Tuesday, September 3, 2013

A history-heavy collection after the holiday.

    1. Private School, Common Good
    2. Private Life, No Good
    3. George Will and the Southern Avenger
    4. Snark Reprise
    5. The Rise and Fall of Christendom

1

A defiantly ignorant person by the name of Allison Benedikt wrote a screed for Slate, If You Send Your Kid To Private School, You Are A Bad Person, so stupid that just about everyone has joined in condemning it from various angles.

Ilya Somin chimes in:

Art CardenKevin GrierKevin White, and Megan McArdle have pointed out most of the flaws in her logic.

But both Benedikt and her critics have overlooked one important way in which private schools actually contribute to the common good. One of the most important rationales for public schooling is the need for an informed electorate. Public schools are supposed to teach our kids about government, history, and public policy, so that they will grow up to be informed voters. Unfortunately, as I discuss in my book on political ignorance, political knowledge levels have stagnated at fairly low levels for decades, despite massive increases in funding for public education. Many studies show extensive ignorance about politics and history among recent high school graduates. This is unlikely to be accidental and also unlikely to change, even if all current private school students start attending public schools, as Benedikt would have them do.

On the other hand, as I discuss in Chapter 7 of the book, the evidence suggests that political knowledge is higher among students who attend private schools, even after controlling for various demographic variables such as race and family income. I’m not suggesting that private schools necessarily do a great job of teaching history and civics. But they are, on average, doing a better one than government-run schools. Sending all students to public school would further exacerbate the already severe problem of political ignorance.

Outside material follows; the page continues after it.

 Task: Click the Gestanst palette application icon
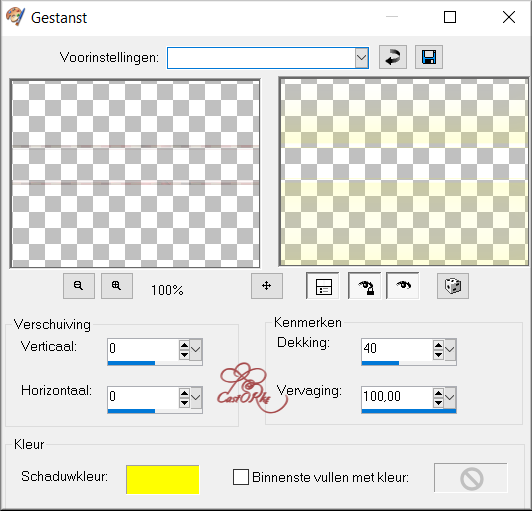(15, 17)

The elimination of private schools would also increase the power of government to use public education for indoctrination …

I particularly like this because I remember defending private schools, on very much the same grounds (sans the kind of survey data Somin alludes to) in a Rhetoric class writing assignment at Bradley University more than 40 years ago. I thought it was really good – whether before of after the prof extolled it, I don’t recall.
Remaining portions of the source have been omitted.